Source data
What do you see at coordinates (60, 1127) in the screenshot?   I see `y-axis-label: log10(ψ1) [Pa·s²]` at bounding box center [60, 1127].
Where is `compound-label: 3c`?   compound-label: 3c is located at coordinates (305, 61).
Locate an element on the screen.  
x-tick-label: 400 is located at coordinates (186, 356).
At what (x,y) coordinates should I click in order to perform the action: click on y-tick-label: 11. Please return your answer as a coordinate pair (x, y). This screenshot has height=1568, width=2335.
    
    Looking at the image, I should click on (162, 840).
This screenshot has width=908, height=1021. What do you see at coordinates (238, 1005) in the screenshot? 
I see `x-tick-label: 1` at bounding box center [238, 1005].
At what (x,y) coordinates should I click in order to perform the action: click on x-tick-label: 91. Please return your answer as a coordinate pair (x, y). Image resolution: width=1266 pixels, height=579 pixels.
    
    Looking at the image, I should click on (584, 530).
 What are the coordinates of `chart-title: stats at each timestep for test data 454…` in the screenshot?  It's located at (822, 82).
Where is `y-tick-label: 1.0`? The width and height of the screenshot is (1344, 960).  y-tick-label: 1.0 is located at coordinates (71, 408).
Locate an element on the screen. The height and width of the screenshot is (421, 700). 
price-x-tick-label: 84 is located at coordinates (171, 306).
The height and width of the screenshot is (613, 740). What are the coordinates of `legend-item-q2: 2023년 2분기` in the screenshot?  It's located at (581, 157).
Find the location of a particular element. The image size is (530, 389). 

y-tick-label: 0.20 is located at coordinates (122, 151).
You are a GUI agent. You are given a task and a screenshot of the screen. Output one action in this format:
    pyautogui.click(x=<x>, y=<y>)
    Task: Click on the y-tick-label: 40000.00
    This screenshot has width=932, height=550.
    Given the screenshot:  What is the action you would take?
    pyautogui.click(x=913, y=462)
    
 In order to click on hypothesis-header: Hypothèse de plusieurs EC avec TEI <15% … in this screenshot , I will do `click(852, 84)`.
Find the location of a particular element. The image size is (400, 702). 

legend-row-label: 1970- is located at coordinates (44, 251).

*Your task:*
Return, unchanged, everything in the rows from the first line down to the line containing "coordinates (71, 408).".

*Answer for this exercise:*
What do you see at coordinates (60, 1127) in the screenshot?   I see `y-axis-label: log10(ψ1) [Pa·s²]` at bounding box center [60, 1127].
Where is `compound-label: 3c`?   compound-label: 3c is located at coordinates (305, 61).
Locate an element on the screen.  
x-tick-label: 400 is located at coordinates (186, 356).
At what (x,y) coordinates should I click in order to perform the action: click on y-tick-label: 11. Please return your answer as a coordinate pair (x, y). This screenshot has height=1568, width=2335.
    
    Looking at the image, I should click on (162, 840).
This screenshot has width=908, height=1021. What do you see at coordinates (238, 1005) in the screenshot? 
I see `x-tick-label: 1` at bounding box center [238, 1005].
At what (x,y) coordinates should I click in order to perform the action: click on x-tick-label: 91. Please return your answer as a coordinate pair (x, y). Image resolution: width=1266 pixels, height=579 pixels.
    
    Looking at the image, I should click on (584, 530).
 What are the coordinates of `chart-title: stats at each timestep for test data 454…` in the screenshot?  It's located at (822, 82).
Where is `y-tick-label: 1.0`? The width and height of the screenshot is (1344, 960).  y-tick-label: 1.0 is located at coordinates (71, 408).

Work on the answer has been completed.